Québec craint que cette approche lui impose un risque financier dans un contexte budgétaire serré. Car il n'aurait pas la certitude d'obtenir des fonds fédéraux pour un système léger sur rail ou pour une voie réservée aux autobus.

«La rencontre est une démonstration que le gouvernement fédéral s'apprête à faire un pont dans un entrepôt et à le mettre au-dessus de la voie maritime avec deux grues, sans vision d'ensemble, de manière désincarnée», a déclaré le ministre Gaudreault par voie de communiqué.

Le ministre fédéral, Denis Lebel, s'est dit déçu de la « vision » de son homologue provincial. Mais il maintient qu'il n'est pas question pour Ottawa de financer la totalité des coûts pour le transport collectif. À ses yeux, c'est à Québec d'établir ses priorités.

«On aura éventuellement un nouveau plan d'infrastructure, a rappelé le ministre Lebel. Si le Québec veut prioriser le transport en commun dans cette enveloppe et mettre davantage d'argent sur ce nouveau projet, ce sera leur choix et on le fera avec plaisir. Mais ce sera leur choix : on n'aura pas le beurre et l'argent du beurre là-dedans.»

M. Lebel a par ailleurs défendu sa manière de collaborer avec le Québec, rappelant que les autorités fédérales et provinciales se sont réunies à 36 reprises depuis le lancement du projet.

Le chef du Nouveau Parti démocratique, Thomas Mulcair, a pour sa part pressé le gouvernement Harper de prévoir des fonds pour le transport en commun sur le nouveau pont.

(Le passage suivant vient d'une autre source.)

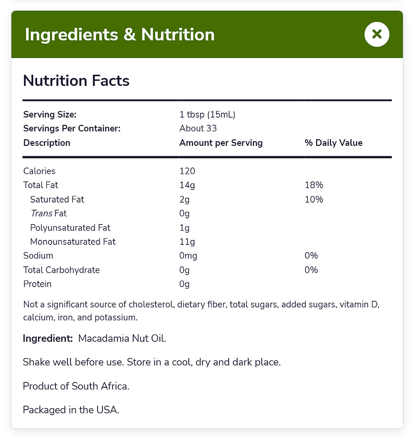Click the Macadamia Nut Oil ingredient text
The image size is (414, 440).
122,338
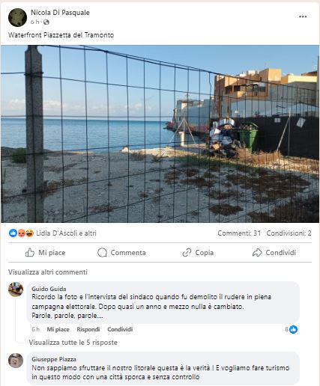320x386 pixels.
Task: Open the laughing reaction icon summary
Action: (29, 233)
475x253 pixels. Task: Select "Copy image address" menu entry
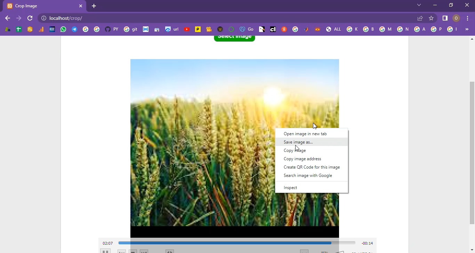[302, 159]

«Sur le principe, de nos jours, ce serait absurde de dépenser au bas mot 8 milliards de dollars sans prévoir quoi que ce soit pour le transport en commun», a-t-il illustré.

Le chef bloquiste, Daniel Paillé, a appelé le ministre Lebel à préciser combien son gouvernement est prêt à mettre sur le nouveau pont.

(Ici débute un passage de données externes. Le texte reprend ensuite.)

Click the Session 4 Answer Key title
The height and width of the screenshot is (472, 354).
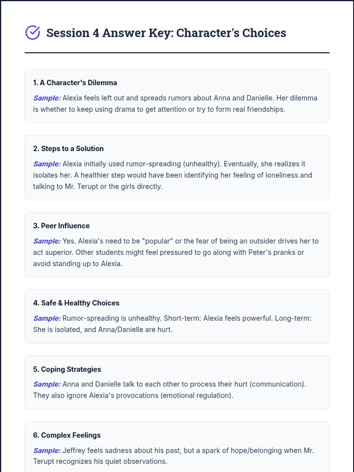pyautogui.click(x=166, y=33)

«C'est plus le temps de jouer aux cartes là, a-t-il dit. C'est de mettre l'argent sur la table, de mettre des plans puis de discuter convenablement avec tous les intervenants.»

Main d'oeuvre

Le lieutenant de Stephen Harper au Québec, le ministre Christian Paradis, s'est par ailleurs entretenu avec le ministre Alexandre Cloutier. Celui-ci souhaite connaître les intentions d'Ottawa sur la suite du programme de formation de la main-d'oeuvre des prestataires de l'assurance-emploi.

Le National Post a révélé cette semaine que le gouvernement Harper pourrait mettre fin à ce programme, qui rapporte 115 millions par année à Québec. Le gouvernement péquiste souhaite au contraire le voir bonifié.

«Ce qui nous agace, a dit le ministre Cloutier, c'est qu'au lieu de communiquer avec nous et de partager les intentions réelles, on apprend par un grand quotidien une intention voilée de la part du gouvernement fédéral qui soulève bien des inquiétudes et on est pris devant ce geste unilatéral et on est maintenus dans l'incertitude.»

Au bureau du ministre Paradis, on a préféré ne pas commenter les discussions.

«Gouvernance souverainiste»?

Le ministre Cloutier s'est défendu de vouloir pratiquer la «gouvernance souverainiste», c'est-à-dire multiplier les revendications à Ottawa afin de mousser l'option souverainiste.

«Nos intentions, c'est de défendre les Québécois et pas de provoquer inutilement, a-t-il affirmé. Mais dois-je vous rappeler, que ce n'est pas nous qui provoquons, c'est eux qui prennent des initiatives qui sont mauvaises pour les intérêts des Québécois.»